Paprica holds a Michelin Plate for 2024 and 2025, which in Lugo — a city with little tourist foot traffic — is a meaningful signal. The format gives you options: a tapas card or two tasting menus, so you can calibrate spend at the €€ price point. The patio-terrace is worth requesting if you're visiting in good weather. Booking is easy relative to comparable Michelin-recognised restaurants in Spain.
Paprica's €€ pricing and Galician neighbourhood setting point toward relaxed but presentable — think neat casual rather than formal dress. Nothing in the venue record requires jackets or formal attire. If you're coming from the Roman walls area after sightseeing, tidy up slightly before the meal and you'll be fine.
The tasting menus are where the Michelin recognition is earned, but the tapas card makes sense for a lighter visit. Dishes confirmed in the venue record include the house hake salpicón, chicken gyozas with balsamic and black beer, and the Canelón de ropa vieja with Celtic pork, black chickpeas, and green turnip top mojo. Those dishes reflect the kitchen's core approach: Galician produce, traditional technique, and selective international references.
At €€ with two consecutive years of Michelin Plate recognition, Paprica delivers strong value by any measure in the Spanish contemporary dining category. You're getting sourcing from small organic producers and animal-welfare-focused farms at a price point well below what similar credentials cost in San Sebastián or Barcelona.
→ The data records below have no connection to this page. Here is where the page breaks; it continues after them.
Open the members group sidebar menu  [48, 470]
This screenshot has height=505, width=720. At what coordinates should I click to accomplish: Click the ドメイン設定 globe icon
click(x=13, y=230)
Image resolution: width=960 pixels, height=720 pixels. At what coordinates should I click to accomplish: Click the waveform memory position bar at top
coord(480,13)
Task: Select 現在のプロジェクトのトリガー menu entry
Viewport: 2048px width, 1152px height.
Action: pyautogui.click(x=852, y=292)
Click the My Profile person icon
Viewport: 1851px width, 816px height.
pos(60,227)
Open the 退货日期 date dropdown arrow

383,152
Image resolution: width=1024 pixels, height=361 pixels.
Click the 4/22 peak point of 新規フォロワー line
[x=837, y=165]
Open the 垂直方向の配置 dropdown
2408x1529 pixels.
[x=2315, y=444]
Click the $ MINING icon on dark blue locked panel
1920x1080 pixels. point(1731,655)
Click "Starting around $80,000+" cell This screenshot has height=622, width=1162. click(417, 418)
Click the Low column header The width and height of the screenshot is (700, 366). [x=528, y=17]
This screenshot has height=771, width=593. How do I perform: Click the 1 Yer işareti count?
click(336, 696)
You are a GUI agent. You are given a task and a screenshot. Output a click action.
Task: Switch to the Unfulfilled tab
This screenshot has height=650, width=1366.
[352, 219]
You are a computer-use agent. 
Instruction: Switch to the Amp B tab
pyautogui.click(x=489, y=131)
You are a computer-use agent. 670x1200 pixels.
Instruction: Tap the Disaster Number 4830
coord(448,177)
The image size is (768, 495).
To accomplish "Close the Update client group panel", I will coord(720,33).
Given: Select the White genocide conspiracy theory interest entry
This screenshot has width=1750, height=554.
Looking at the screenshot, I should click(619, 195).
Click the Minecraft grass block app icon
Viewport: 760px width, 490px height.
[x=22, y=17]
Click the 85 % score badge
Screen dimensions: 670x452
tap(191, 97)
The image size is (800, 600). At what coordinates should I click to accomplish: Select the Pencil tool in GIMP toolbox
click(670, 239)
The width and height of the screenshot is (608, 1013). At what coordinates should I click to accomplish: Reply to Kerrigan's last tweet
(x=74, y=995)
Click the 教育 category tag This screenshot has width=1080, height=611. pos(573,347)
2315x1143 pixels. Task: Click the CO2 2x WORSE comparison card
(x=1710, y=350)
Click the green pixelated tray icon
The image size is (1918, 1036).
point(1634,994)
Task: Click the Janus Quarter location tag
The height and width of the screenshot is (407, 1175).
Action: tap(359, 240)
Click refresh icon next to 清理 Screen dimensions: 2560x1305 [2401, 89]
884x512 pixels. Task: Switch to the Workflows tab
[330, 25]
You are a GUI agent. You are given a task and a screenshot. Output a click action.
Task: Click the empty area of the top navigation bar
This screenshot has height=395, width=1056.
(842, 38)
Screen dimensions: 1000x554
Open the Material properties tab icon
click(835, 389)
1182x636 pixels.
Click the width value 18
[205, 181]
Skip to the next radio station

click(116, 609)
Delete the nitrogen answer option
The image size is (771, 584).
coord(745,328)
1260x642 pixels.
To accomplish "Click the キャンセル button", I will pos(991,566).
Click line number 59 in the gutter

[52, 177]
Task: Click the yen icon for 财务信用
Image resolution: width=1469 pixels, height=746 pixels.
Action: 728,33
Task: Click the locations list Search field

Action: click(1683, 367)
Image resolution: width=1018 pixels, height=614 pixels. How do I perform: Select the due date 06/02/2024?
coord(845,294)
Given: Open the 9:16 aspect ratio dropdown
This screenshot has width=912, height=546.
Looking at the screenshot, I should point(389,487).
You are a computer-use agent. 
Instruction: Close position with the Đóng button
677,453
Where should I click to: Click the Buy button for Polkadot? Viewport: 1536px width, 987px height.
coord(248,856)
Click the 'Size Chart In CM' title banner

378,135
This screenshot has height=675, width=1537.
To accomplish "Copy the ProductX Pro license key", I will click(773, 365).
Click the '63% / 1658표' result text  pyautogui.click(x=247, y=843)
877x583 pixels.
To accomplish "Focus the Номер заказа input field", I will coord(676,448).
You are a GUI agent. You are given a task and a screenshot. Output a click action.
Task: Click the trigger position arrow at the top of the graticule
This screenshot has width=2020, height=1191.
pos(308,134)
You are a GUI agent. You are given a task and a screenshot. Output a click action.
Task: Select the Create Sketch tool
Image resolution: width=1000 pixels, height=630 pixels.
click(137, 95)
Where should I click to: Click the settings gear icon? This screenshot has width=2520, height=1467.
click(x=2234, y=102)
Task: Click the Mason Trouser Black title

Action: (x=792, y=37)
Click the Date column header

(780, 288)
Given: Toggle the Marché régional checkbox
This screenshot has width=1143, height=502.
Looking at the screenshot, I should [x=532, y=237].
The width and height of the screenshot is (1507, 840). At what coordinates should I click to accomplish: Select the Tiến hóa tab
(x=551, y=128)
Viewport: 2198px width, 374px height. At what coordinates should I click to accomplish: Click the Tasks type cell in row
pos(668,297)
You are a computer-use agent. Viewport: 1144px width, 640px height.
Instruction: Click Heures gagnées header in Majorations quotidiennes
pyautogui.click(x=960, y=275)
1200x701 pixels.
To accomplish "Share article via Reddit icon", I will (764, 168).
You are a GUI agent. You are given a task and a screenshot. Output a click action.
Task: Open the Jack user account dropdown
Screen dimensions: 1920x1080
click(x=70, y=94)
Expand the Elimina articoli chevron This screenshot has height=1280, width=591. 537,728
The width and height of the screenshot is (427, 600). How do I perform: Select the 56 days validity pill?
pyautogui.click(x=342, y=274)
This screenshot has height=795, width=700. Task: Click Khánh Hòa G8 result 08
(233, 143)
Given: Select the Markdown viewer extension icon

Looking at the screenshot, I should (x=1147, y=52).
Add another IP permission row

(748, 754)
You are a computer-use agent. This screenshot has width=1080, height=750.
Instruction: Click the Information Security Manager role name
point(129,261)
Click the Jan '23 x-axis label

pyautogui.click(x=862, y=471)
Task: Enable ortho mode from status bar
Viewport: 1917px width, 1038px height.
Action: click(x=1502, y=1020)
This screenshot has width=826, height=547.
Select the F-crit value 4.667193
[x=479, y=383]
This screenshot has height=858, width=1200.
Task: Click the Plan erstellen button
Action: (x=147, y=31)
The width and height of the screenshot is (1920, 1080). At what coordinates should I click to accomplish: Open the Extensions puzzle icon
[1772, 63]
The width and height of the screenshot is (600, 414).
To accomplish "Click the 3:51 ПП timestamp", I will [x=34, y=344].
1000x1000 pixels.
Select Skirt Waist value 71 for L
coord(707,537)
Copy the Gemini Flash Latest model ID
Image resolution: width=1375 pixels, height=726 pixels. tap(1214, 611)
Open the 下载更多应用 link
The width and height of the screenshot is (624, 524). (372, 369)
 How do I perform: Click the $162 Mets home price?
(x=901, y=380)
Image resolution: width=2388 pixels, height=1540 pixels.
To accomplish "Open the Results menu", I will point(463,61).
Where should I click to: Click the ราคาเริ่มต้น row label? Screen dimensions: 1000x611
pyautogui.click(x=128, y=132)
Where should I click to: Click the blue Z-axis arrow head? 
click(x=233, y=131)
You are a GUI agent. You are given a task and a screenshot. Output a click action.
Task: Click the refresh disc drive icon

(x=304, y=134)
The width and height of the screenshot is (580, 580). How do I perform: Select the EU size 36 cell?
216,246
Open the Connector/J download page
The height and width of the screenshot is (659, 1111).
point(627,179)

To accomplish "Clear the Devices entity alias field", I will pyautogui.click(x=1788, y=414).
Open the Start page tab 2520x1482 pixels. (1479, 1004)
For Lugo specifically, there is no obvious competitor at this level.
Lugo does not have a deep bench of Michelin-recognised contemporary restaurants, which is part of what makes Paprica stand out locally. If you're willing to travel within Galicia, the region has broader options. For a significant step up in ambition and price, Galician and northern Spanish cuisine is well represented at restaurants like Azurmendi (Basque Country) or Arzak (San Sebastián), but those are different trips at different budgets.
Keep this venue in your Pearl passport, rate it after you visit, and track it alongside every other place you collect.